All this background to open the question of whether the otherwise
well-grounded, fundamentally intelligent, situationally clever folks
which I grew up around and DaveW (and others here I am sure) feel an
affinity with or closeness to (Permaculturists before Bill Mollison?)
have shifted "forward" to recognizing that the rate of change of our
(humans + domesticates + tech + self-modifying tech) is yielding
"unexpected consequences" in a short enough time frame to see the
consequences of our actions (albeit years or decades later, but not
generations?). If my belief that homo-sapiens managed to disrupt the
megafauna (by spearing/driving-them-off-cliffs, or just disrupting all
aspects of the ecologies they depended on) holds any water, no
individual likely woke up one day and asked "where did all the Mastadons
go?" or even " where did those huge hairy, tusky creatures my great
grandfather used to speak of go?", but we are a smear of generations
(born 30's through 90s?) who likely recognize that truisms we grew up
with about the natural world as well as the political and economic
system are no longer what we either were taught to believe they were or
came to believe through our direct experience they were?

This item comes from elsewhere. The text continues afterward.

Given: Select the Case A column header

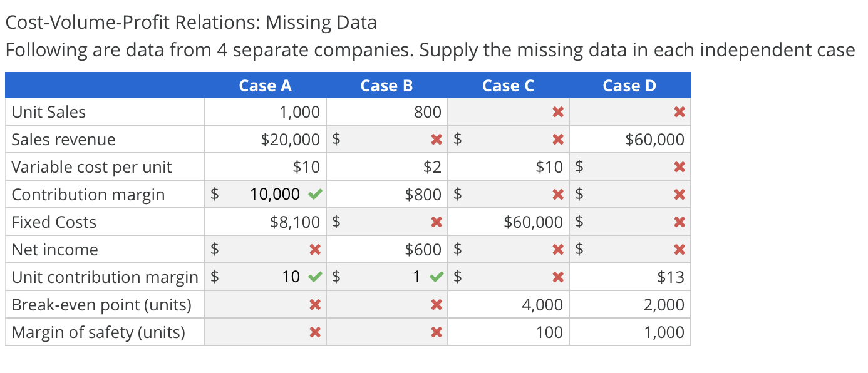Looking at the screenshot, I should [264, 85].
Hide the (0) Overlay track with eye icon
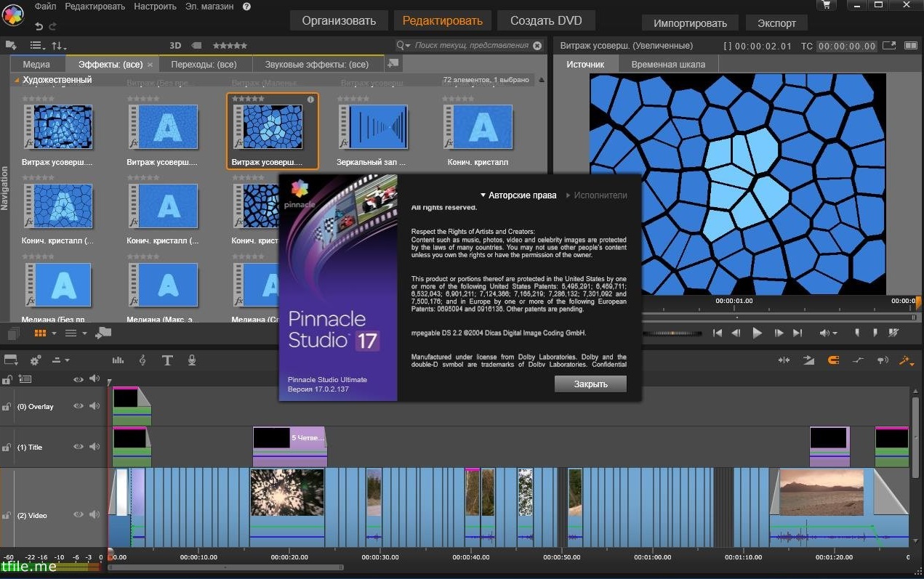 (79, 406)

My father struggled with the locals who lived on cattle ranching and
lumber milling, not accepting that those resources they depended on were
not infiinite... they saw the limits of "timber sales" and "grazing
allotments" a huge inconvenience (at best) to an acute insult to them
and their ability to "just make a living". The local bar in the town I
went to grade school in sports a taxidermed owl with the sign "eat an
owl, save a logger" (for example). Some of the locals who worked as
seasonal fire-fighters occasionally would get busted for lighting off
forest fires to create work for themselves. My father was very pleased
with the roughly 50% of the ranchers he worked with who actually had
studied (formally or informally) range management and were as eager as
he was to make sure that 5-10 years later the grasslands their cattle
were grazing on were at least as healthy as the were today and often
they were interested in returning a formerly overgrazed section into
something yet-more-productive. Then were the other 50% who were just mad
because *they* didn't get to take *their half out of the middle*.

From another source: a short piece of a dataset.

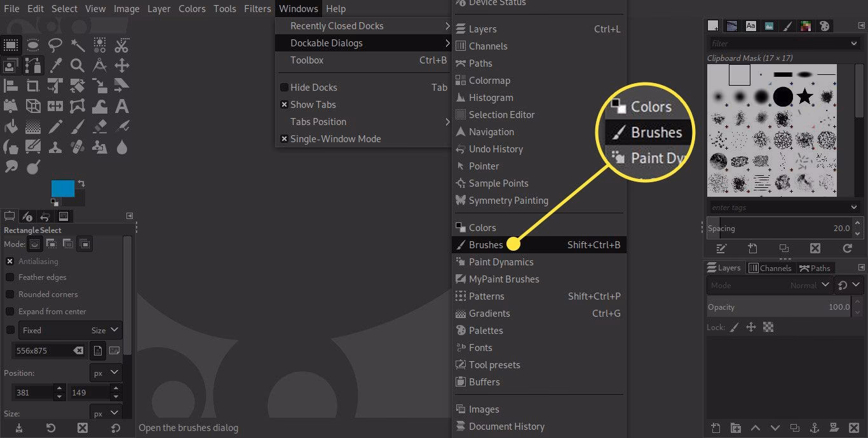Open the Fixed size dropdown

Mary's milieu was primarily W. Nebraska farmers who are still voting
Trump back in every chance they get, even though somewhere along the
line, most understand that the wells they sunk into the Oglala in the
60s are now dry and have to be deepened and that the dead seeds Monsanto
(and their ilk) and Fertilizers and Insecticides their fathers poured
over the landscape with gusto might well be the source of their cancers
and other maladies.
Our own founder's main business in this domain (visualizing and modeling
Wildfire and many other topographic/topological registered phenomena)
naturally engage with folks who are acute stakeholders in the areas
which are burning/flooding/toxic-pluming/eroding/etc. I understand
that Guerin has his own (equally good) reasons as Glen not to mix work
and FriAM.
And yet we are watching something as overwhelming as the Dustbowl of the
30s sweeping the whole earth, and yet we are arguing over whether EVs
cost more to operate because they are heavier and wear brakes and tires
faster? Or whether the area of strip coal mine rendered useless for
other purposes is better or worse than the same area covered in PV panels?
Ok... just a rant... triggered by my childhood memories of watching
fires crown across the road near our home while watching firenados
destroy places I'v evisited and my favorite national Park Lodge burn down.